_Required task_
Convert the stretch of lines from the one containing "Go to Users in the breadcrumb" through the one containing "pyautogui.click(x=341, y=761)" into a JSON list of strings, one string per line, leaving out blank lines.

_Records for processing_
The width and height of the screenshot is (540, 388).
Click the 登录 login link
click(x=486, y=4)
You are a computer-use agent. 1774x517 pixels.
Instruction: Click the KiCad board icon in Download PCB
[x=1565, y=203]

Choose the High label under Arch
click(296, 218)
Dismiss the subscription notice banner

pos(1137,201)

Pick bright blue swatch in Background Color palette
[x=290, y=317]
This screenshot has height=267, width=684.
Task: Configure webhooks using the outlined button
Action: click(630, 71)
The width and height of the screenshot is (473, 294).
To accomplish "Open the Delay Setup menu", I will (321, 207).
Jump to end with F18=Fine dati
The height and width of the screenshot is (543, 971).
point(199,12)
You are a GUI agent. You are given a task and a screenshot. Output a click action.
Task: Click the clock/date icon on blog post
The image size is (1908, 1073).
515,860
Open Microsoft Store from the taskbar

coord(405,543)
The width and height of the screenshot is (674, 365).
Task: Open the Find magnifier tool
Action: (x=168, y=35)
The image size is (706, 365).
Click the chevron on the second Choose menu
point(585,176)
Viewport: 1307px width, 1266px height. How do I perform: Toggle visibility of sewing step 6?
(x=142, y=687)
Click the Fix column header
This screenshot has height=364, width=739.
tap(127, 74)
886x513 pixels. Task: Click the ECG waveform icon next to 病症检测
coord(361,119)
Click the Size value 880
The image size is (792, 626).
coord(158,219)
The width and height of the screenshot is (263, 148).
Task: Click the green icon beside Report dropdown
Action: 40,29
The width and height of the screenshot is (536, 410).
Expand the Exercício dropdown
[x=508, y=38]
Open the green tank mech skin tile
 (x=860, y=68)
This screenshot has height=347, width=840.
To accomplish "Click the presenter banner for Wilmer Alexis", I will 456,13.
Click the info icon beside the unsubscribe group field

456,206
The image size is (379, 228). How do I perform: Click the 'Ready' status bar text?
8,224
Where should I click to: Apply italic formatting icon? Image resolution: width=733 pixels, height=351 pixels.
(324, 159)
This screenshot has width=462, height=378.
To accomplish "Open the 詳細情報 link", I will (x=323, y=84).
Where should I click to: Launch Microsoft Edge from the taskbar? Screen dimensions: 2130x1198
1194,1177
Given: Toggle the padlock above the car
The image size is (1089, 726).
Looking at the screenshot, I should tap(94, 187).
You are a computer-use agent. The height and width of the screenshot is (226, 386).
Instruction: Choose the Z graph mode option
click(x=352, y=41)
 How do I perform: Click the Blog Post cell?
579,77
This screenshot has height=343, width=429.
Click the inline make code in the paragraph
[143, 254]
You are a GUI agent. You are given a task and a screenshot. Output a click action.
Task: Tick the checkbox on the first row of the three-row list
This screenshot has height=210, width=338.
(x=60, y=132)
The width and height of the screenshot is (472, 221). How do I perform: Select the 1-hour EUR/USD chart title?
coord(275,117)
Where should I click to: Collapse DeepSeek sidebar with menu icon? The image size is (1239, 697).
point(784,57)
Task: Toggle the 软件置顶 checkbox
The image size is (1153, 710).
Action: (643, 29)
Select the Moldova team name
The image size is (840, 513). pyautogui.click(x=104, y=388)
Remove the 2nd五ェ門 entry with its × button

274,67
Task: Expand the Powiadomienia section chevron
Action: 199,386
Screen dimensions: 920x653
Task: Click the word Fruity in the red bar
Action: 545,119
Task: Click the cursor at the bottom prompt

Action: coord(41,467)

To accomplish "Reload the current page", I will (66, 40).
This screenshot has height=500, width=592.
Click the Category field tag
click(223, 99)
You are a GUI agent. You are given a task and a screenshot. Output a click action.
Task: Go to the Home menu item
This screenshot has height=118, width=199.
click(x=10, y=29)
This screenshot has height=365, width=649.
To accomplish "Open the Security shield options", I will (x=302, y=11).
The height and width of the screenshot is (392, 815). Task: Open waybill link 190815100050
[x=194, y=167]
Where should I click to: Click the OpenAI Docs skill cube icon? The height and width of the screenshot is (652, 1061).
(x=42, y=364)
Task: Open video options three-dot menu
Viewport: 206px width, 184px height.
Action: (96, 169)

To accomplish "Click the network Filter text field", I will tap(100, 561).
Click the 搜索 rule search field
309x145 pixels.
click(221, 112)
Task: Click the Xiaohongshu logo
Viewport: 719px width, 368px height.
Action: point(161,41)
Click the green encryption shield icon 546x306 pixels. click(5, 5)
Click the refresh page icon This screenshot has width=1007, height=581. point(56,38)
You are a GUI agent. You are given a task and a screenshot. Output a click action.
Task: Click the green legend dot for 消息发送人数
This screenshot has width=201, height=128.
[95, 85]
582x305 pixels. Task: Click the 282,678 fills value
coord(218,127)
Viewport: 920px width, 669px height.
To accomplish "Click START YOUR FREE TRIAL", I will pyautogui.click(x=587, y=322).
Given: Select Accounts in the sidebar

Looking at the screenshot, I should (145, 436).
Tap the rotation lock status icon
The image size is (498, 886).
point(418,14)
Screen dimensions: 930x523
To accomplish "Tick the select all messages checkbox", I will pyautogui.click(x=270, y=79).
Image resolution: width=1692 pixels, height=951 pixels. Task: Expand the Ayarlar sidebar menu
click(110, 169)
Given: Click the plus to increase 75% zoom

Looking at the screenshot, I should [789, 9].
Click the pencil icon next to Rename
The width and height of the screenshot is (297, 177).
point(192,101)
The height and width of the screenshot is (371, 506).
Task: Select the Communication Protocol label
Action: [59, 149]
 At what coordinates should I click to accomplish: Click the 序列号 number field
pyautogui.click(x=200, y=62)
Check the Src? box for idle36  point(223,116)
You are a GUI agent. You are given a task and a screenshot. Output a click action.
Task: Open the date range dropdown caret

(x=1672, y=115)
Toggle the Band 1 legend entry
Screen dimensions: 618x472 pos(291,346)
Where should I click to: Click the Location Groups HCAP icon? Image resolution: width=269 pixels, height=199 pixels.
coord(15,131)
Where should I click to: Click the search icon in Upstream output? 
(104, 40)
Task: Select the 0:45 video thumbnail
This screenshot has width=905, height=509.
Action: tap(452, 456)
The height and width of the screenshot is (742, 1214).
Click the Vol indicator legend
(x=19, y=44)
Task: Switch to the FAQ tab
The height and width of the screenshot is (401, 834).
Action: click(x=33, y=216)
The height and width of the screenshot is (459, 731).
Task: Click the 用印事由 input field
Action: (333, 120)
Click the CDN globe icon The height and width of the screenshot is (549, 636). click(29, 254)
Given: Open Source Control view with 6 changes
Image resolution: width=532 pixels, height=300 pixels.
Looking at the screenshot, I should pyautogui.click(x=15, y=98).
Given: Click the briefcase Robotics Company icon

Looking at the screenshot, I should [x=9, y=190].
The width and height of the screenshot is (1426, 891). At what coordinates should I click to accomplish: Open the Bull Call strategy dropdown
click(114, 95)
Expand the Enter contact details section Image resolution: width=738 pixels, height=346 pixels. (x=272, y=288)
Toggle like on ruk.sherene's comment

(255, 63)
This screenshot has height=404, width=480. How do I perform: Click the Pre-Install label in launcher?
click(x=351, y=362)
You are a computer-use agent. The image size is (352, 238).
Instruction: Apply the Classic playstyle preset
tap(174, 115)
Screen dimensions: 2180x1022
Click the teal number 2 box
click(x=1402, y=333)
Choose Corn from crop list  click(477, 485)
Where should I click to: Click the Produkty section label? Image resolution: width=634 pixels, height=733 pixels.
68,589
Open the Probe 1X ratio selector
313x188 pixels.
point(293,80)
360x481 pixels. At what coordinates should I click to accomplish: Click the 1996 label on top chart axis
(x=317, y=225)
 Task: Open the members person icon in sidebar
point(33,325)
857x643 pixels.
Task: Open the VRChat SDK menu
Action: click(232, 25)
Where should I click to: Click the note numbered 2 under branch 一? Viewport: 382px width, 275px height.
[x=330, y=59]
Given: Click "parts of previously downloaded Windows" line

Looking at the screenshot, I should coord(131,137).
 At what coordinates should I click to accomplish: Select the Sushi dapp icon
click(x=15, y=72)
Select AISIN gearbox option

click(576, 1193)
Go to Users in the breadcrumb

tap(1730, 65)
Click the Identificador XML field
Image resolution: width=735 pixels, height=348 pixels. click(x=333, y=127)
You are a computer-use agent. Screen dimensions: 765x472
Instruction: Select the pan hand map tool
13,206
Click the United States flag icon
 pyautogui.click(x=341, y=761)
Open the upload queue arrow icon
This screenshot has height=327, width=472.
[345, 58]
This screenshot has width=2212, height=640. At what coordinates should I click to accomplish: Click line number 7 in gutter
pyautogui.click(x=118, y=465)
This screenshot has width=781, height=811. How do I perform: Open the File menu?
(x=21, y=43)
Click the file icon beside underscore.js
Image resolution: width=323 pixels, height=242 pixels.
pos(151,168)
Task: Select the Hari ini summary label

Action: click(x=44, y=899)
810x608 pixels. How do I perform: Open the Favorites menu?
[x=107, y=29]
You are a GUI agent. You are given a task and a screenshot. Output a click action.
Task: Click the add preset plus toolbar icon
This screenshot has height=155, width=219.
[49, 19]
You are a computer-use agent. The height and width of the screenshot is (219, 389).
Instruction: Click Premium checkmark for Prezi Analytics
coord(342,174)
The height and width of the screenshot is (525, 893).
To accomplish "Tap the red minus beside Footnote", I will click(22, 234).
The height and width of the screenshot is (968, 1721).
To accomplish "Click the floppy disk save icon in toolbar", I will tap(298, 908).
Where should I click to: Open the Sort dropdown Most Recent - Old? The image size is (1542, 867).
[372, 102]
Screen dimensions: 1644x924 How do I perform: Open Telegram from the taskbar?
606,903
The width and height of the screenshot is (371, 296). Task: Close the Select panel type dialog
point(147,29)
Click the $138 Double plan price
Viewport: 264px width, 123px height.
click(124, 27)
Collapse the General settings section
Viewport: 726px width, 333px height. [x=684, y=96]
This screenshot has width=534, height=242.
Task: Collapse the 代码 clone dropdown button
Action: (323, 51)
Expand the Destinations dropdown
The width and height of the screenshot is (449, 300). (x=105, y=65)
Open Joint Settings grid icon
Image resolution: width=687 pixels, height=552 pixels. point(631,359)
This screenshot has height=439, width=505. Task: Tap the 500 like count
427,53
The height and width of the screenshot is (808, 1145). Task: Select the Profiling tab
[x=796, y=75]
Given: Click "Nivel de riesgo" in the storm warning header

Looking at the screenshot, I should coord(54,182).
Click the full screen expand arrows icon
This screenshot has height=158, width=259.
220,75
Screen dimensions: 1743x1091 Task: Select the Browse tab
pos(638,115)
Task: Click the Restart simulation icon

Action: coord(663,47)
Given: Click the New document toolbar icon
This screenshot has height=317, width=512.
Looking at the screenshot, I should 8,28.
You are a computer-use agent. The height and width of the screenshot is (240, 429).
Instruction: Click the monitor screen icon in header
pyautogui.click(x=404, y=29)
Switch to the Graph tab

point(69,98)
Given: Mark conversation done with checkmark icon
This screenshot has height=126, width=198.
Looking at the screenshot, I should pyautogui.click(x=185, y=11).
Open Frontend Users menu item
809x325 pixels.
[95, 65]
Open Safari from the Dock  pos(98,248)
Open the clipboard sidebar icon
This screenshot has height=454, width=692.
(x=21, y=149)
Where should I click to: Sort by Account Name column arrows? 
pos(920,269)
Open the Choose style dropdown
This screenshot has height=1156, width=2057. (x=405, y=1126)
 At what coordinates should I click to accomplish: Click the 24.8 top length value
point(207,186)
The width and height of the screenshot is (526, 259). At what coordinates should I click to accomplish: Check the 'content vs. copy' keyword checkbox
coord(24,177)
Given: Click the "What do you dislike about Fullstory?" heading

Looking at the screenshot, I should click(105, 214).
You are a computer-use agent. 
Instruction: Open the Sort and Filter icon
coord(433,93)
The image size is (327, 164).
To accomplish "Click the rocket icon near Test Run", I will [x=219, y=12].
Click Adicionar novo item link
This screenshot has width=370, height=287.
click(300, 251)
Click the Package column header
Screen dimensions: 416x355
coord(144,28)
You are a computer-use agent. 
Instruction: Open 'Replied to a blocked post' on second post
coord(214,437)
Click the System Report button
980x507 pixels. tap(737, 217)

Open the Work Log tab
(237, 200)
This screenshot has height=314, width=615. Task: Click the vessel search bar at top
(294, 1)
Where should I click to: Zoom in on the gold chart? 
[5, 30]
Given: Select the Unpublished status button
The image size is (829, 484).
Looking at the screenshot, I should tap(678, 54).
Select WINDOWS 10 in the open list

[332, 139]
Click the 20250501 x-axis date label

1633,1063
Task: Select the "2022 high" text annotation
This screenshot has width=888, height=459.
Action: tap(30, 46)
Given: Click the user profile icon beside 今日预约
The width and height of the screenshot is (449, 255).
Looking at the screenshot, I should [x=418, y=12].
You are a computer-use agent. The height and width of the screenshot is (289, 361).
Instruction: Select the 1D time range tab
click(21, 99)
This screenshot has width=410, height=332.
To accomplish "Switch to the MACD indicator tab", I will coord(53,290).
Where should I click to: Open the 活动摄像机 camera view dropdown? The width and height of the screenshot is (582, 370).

_Solved exercise_
[
  "Go to Users in the breadcrumb",
  "tap(1730, 65)",
  "Click the Identificador XML field",
  "Image resolution: width=735 pixels, height=348 pixels. click(x=333, y=127)",
  "You are a computer-use agent. Screen dimensions: 765x472",
  "Instruction: Select the pan hand map tool",
  "13,206",
  "Click the United States flag icon",
  " pyautogui.click(x=341, y=761)"
]